What are the main ergonomic risk factors in the workplace?

The six primary ergonomic risk factors are force, awkward posture, repetition, vibration, contact stress, and duration. These are recognized by CCOHS, WorkSafeBC, and Alberta OHS as contributors to musculoskeletal injuries. When multiple factors combine in a single task, injury risk increases significantly.

How do you identify ergonomic risk factors on a construction site?

Walk the site and observe workers for 15 to 20 minutes per task, checking for the six risk factors. Talk to your crew about which tasks cause soreness. Review incident reports for MSI patterns. Add ergonomic hazard items to your daily FLHAs. Prioritize by number of workers exposed, injury severity, frequency, and whether multiple risk factors combine.

What is the difference between an ergonomic hazard and an ergonomic risk factor?

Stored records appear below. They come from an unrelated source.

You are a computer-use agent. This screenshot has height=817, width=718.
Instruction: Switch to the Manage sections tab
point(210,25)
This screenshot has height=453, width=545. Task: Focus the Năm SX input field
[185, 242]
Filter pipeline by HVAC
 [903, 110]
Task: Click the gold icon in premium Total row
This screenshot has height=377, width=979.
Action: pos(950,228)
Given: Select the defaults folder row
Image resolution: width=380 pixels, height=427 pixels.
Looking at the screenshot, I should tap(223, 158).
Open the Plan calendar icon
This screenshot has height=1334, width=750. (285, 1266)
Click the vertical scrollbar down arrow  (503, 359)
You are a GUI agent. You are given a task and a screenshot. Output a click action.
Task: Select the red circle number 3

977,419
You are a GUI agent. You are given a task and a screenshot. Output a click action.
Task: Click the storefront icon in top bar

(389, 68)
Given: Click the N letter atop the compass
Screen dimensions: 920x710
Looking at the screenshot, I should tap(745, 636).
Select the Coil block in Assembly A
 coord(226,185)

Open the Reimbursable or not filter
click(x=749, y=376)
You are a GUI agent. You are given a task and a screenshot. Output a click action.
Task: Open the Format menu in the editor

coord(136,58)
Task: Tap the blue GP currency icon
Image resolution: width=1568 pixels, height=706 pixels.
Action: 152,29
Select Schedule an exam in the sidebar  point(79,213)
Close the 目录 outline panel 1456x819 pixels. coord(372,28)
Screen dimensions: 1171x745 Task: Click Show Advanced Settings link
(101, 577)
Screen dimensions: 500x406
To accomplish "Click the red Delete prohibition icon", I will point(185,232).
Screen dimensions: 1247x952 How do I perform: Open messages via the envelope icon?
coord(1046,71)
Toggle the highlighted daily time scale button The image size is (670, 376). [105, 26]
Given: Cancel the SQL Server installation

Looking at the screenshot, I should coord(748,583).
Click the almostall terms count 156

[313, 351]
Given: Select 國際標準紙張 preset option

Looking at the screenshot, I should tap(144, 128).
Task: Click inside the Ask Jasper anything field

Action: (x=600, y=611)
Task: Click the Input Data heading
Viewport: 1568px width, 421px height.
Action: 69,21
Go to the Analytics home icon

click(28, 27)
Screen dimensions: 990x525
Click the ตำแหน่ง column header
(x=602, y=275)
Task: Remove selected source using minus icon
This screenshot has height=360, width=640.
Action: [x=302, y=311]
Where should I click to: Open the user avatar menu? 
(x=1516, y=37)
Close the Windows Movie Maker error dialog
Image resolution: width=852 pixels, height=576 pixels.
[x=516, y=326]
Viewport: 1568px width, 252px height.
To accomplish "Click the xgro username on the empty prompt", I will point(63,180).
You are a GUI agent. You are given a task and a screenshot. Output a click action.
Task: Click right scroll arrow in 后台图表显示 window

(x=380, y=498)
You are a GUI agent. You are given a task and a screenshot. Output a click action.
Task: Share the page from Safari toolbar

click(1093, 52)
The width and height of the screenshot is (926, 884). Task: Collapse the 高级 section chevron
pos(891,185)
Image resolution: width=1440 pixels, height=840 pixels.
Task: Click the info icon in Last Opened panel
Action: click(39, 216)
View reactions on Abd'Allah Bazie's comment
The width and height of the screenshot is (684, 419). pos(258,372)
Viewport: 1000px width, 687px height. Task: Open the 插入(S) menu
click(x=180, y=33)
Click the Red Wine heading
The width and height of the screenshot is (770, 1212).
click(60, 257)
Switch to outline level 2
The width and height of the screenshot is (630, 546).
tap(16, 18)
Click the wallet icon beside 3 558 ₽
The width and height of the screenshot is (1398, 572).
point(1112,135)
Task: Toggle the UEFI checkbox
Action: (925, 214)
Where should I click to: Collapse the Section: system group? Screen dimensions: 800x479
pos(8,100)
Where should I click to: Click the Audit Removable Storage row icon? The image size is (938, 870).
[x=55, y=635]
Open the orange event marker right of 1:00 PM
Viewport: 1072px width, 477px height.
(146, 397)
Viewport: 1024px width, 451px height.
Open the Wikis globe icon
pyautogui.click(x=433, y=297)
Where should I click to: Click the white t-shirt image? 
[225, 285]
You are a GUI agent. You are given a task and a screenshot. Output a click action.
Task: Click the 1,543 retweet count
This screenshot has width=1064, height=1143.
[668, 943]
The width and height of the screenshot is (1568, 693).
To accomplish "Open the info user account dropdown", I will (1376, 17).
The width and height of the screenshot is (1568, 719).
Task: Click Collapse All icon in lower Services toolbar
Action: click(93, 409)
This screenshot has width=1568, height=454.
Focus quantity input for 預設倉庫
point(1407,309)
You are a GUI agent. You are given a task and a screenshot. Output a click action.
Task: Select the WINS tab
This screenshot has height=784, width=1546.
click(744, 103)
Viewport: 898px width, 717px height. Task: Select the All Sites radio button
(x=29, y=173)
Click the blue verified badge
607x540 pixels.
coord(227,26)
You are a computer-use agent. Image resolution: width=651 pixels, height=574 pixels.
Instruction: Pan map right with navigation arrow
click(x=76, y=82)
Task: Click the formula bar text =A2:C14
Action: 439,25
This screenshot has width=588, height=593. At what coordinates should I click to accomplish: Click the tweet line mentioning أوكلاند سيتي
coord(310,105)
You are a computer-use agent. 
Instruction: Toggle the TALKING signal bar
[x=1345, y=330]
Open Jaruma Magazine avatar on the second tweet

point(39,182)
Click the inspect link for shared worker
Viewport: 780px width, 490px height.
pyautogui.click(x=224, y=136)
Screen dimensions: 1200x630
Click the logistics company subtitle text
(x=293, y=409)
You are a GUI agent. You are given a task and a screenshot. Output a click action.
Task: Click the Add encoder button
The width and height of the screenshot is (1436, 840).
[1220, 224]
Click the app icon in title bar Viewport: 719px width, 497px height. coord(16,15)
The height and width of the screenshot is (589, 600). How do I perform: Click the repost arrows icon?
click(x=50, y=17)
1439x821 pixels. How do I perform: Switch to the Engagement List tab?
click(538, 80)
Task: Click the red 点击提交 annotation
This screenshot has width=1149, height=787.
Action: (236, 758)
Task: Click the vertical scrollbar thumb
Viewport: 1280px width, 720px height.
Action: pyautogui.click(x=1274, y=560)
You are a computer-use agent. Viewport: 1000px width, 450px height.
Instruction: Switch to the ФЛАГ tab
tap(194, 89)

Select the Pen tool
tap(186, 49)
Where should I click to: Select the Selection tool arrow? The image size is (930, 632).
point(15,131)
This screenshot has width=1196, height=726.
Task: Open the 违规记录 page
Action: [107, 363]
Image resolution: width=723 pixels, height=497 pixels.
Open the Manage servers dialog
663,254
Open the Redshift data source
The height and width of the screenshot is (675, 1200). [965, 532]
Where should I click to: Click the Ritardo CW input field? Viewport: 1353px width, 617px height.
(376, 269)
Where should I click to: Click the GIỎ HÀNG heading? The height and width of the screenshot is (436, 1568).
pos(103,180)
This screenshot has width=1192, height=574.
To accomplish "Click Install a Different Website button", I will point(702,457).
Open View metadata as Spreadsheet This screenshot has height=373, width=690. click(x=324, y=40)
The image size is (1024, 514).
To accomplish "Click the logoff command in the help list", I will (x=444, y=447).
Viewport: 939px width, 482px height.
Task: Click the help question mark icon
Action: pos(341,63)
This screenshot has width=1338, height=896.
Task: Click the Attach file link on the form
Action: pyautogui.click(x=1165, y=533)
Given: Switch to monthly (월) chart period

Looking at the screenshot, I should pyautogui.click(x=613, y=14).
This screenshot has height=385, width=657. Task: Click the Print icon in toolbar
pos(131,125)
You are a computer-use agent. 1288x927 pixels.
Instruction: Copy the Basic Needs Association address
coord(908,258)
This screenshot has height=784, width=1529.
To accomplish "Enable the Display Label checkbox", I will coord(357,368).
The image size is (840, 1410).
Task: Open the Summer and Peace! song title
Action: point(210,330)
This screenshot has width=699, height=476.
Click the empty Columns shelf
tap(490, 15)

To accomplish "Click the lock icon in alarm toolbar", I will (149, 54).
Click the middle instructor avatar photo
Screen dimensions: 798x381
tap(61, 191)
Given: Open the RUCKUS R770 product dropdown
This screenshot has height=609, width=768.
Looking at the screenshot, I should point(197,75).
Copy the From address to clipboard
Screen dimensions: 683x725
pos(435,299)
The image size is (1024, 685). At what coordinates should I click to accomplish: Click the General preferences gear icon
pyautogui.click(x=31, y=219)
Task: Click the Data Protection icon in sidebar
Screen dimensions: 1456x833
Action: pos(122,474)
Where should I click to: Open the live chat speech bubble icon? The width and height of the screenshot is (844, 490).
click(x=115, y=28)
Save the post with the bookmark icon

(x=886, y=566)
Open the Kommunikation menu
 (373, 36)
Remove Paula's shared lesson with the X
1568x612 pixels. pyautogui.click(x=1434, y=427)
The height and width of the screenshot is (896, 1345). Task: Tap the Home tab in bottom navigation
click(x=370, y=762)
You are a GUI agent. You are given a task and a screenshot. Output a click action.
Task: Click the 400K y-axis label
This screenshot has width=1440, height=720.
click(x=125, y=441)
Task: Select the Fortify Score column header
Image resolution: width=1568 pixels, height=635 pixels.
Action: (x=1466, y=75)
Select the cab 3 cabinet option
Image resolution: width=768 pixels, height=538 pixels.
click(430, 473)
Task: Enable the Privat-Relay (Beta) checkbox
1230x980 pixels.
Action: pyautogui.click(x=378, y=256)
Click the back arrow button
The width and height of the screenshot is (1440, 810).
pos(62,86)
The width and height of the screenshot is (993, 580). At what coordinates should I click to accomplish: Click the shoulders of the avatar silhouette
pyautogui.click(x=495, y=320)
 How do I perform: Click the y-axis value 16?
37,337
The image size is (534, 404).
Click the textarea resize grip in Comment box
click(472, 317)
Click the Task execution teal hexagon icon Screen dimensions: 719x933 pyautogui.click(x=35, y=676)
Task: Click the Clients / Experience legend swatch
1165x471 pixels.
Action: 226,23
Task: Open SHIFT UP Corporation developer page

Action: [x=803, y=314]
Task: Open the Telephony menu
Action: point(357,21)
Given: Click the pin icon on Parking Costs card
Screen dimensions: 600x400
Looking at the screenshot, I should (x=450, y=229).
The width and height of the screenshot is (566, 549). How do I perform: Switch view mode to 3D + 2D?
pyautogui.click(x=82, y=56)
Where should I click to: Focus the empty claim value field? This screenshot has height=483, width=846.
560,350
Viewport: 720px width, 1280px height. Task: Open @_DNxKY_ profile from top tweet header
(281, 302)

An ergonomic hazard is a workplace condition that could cause injury (like a workstation forcing awkward positions). An ergonomic risk factor is the specific physical stressor within that hazard (the awkward posture, the force required, or the repetition). For a deeper look at hazard types, see our guide to ergonomic hazards in the workplace.

Are employers legally required to address ergonomic risk factors in Canada?

Yes. In BC, WorkSafeBC Part 4 explicitly requires employers to identify MSI risk factors, assess risks, implement controls, educate workers, and evaluate effectiveness. In Alberta, ergonomic hazards fall under the OHS Act general duty clause. Every province requires employers to identify and control workplace hazards, which includes ergonomic risk factors.

What are examples of ergonomic risk factors in construction?

Common examples include lifting heavy materials repeatedly (force and repetition), overhead electrical or drywall work (posture and duration), operating jackhammers (vibration and force), kneeling on concrete for tile or rebar work (contact stress and posture), and fastening the same way thousands of times per shift (repetition and duration). Most construction tasks involve multiple risk factors simultaneously.